**YOUR OBJECTIVE**
Below are lines of data; restate word for word those running from the line containing "Given: Click the" to the line containing "The image size is (1024, 456).", inclusive, and no others.

**MATERIAL FOR THIS EXERCISE**
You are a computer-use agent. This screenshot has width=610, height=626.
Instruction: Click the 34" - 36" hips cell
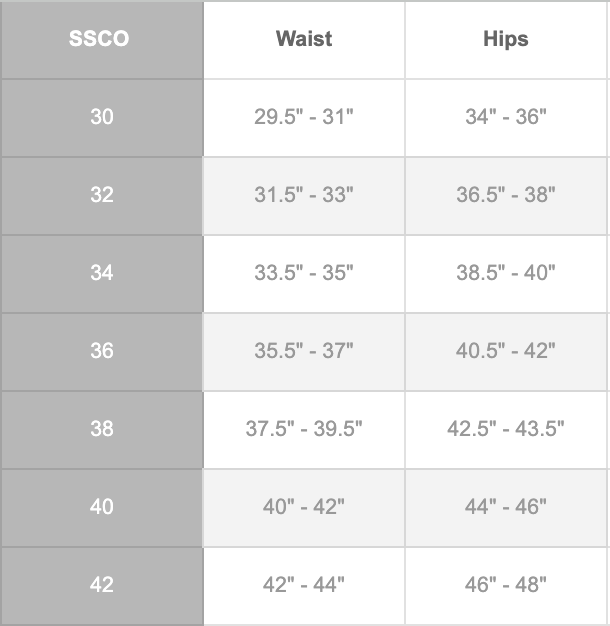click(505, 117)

---

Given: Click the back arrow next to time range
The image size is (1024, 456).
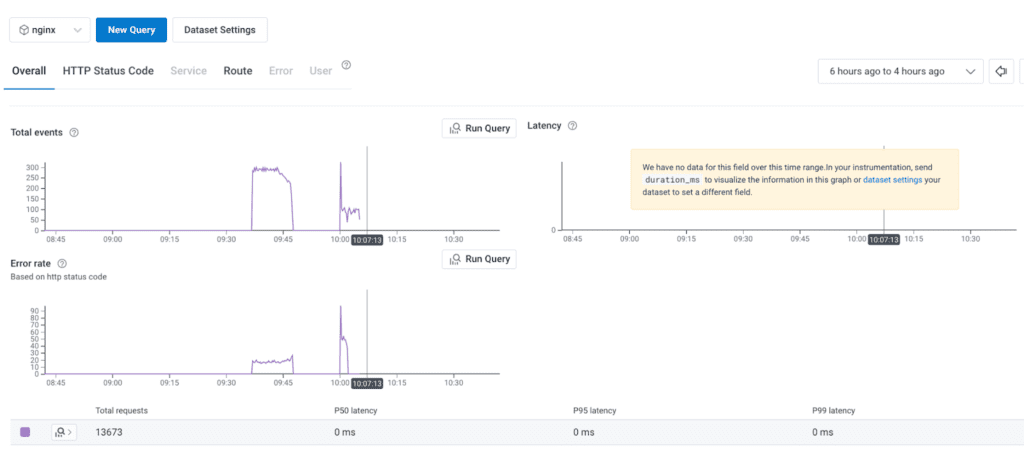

...

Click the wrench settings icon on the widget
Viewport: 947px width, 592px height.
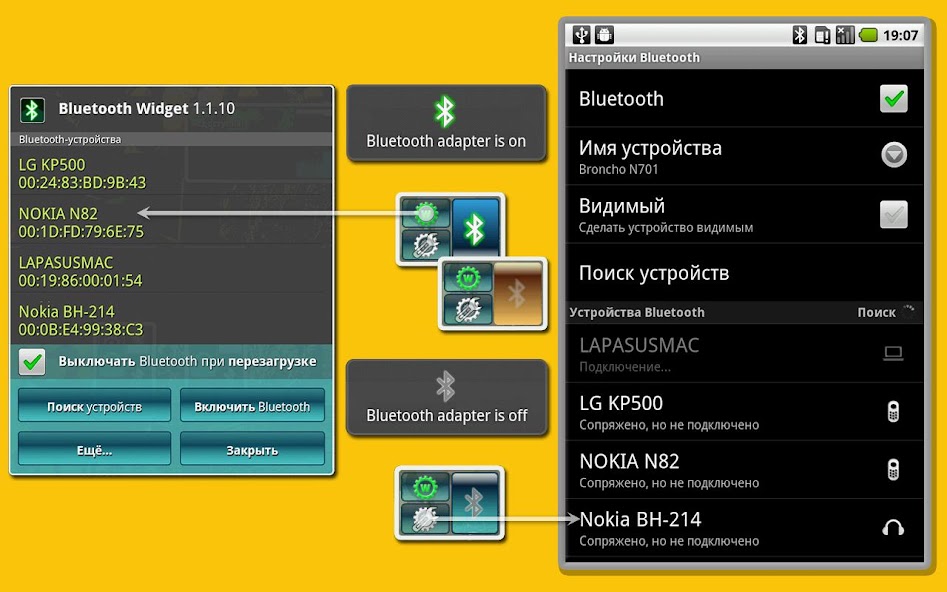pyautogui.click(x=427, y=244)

**EXERCISE ANSWER**
Given: Click the back arrow next to time range
The image size is (1024, 456).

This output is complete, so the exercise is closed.